SpatialEvo — Self-Evolving 3D Spatial Reasoning with Deterministic Geometric Environments

ZJU + StepFun release SpatialEvo: a self-evolving VLM framework for 3D spatial reasoning that uses point clouds and camera poses as deterministic reward oracles. No manual annotation needed. 3B and 7B Apache 2.0 weights on HuggingFace, 16 task categories.

SpatialEvo GitHub repository — self-evolving 3D spatial reasoning framework by ZJU and StepFun

3D spatial reasoning that self-improves using geometry as its own reward signal — no annotations required.

What is it?

SpatialEvo is a self-evolving framework for teaching vision-language models to reason about 3D space. Instead of relying on human labels or model-consensus pseudo-labels, it derives ground truth directly from point clouds and camera poses — physical geometry that is deterministically computable. A single shared-parameter model alternates between generating spatial questions and solving them, improving across 16 task categories including depth estimation, object counting, orientation, and relative positioning.

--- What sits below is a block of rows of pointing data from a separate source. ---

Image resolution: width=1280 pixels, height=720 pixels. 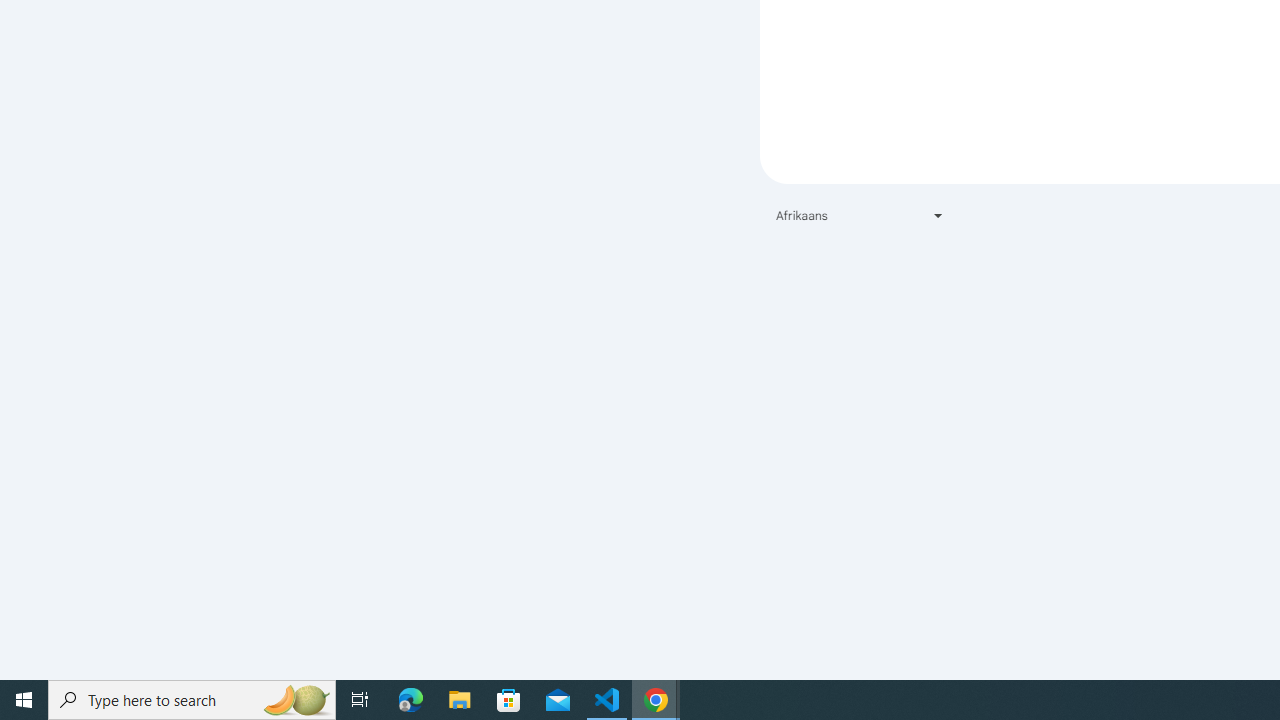 I want to click on 'Microsoft Edge', so click(x=410, y=698).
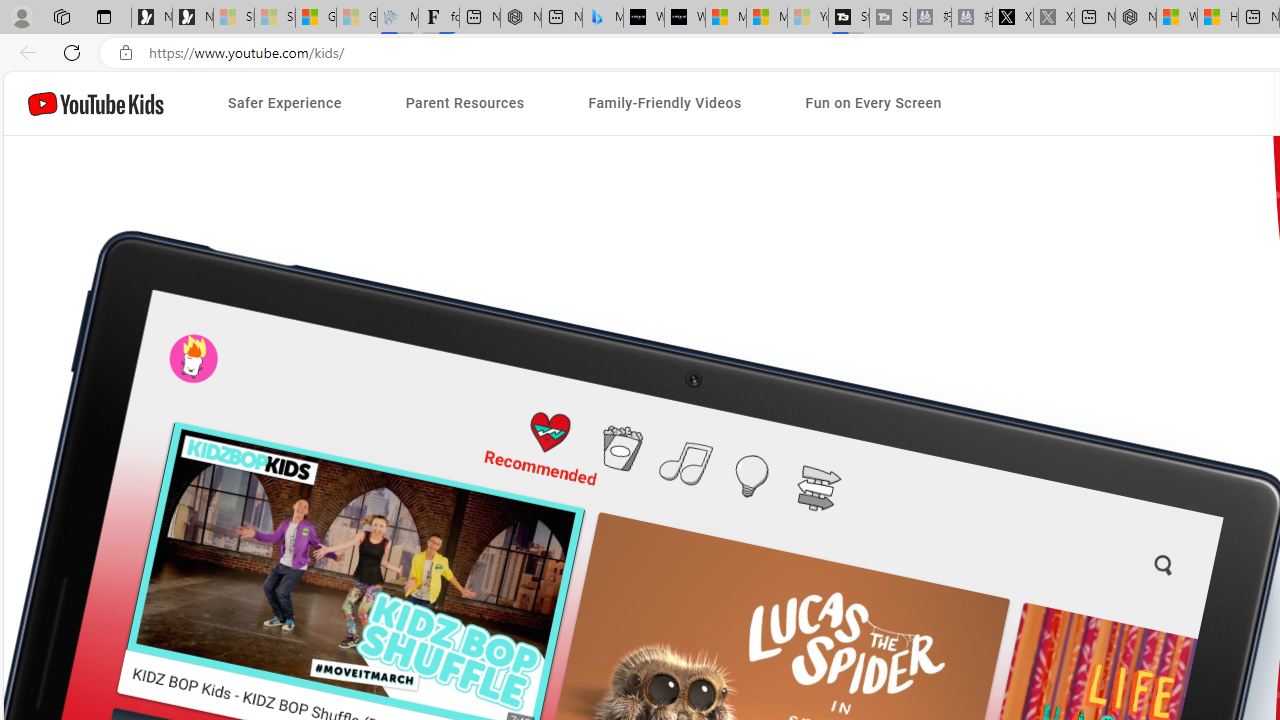 The width and height of the screenshot is (1280, 720). I want to click on 'Newsletter Sign Up', so click(192, 17).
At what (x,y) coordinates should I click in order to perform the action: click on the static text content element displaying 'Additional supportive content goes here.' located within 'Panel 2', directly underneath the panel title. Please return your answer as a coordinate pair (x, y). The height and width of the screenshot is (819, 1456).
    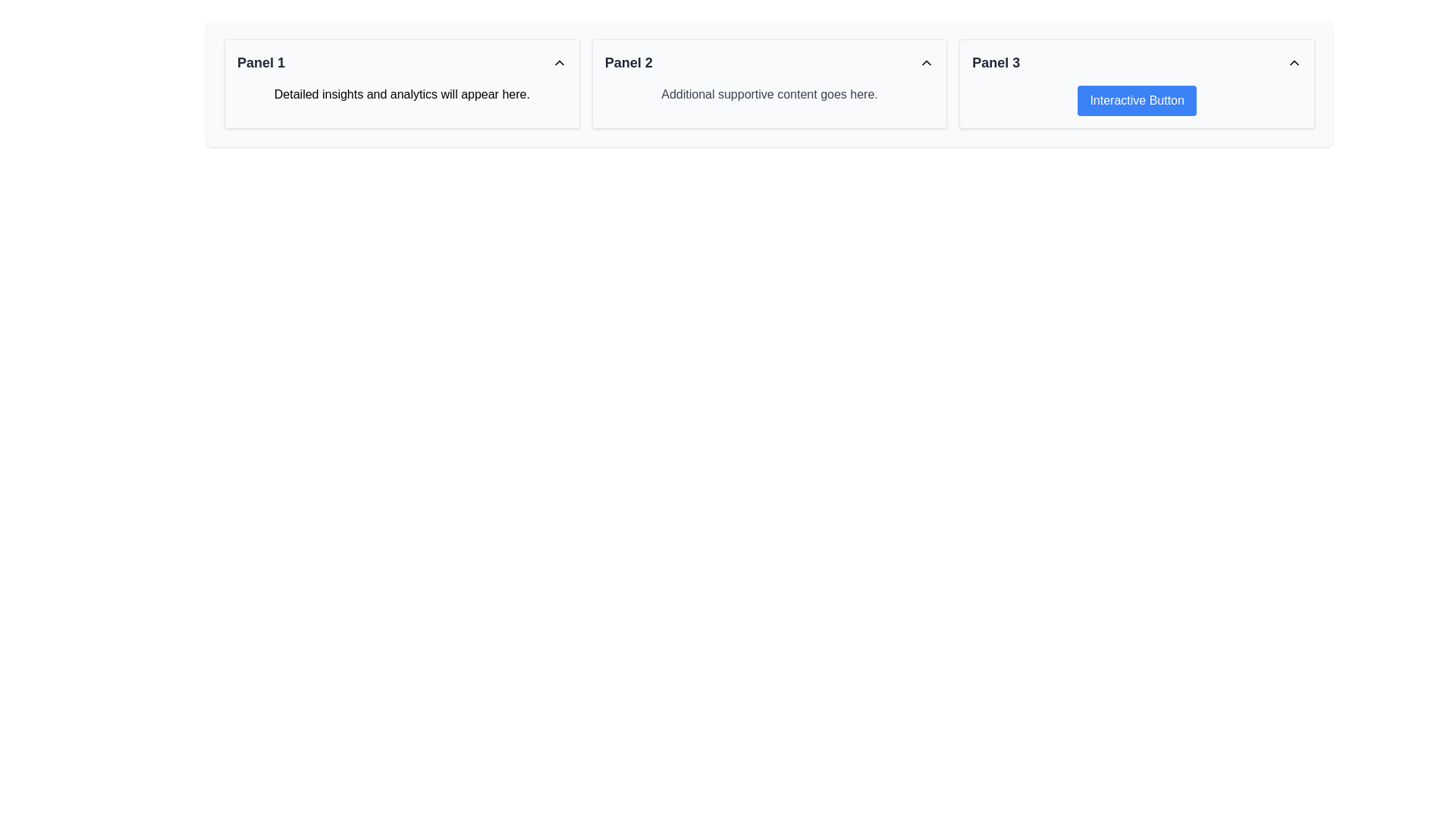
    Looking at the image, I should click on (769, 94).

Apache 2.0 weights are released for 3B and 7B scales based on Qwen2.5-VL.

How does it work?

The Deterministic Geometric Environment (DGE) wraps unannotated 3D scene assets (ScanNet, ScanNet++, ARKitScenes) in an online reward oracle that evaluates any spatial question-answer pair against exact geometric ground truth. The model trains under GRPO, alternating questioner and solver roles within a single shared-parameter policy. A task scheduler tracks per-category accuracy and concentrates training on the weakest categories, producing an adaptive curriculum without manual design.

Why does it matter?

Self-evolving training has a known failure mode in spatial tasks: models learn to agree with themselves rather than with physical reality, so errors accumulate. By anchoring rewards in computable geometry rather than model consensus, SpatialEvo sidesteps this. Consistent improvements on 9 benchmarks at two scales without degrading general multimodal performance suggest the approach generalizes. Open weights and code make it immediately applicable to embodied AI and robotics research.

Who is it for?

Researchers and engineers working on embodied AI, robotics perception, or spatial reasoning in VLMs.

Try it

git clone https://github.com/ZJU-REAL/SpatialEvo

Key numbers

Model sizes: 3B and 7B
Spatial task categories: 16
3B avg (9 benchmarks): 51.1%
7B avg (9 benchmarks): 54.7%
License: Apache 2.0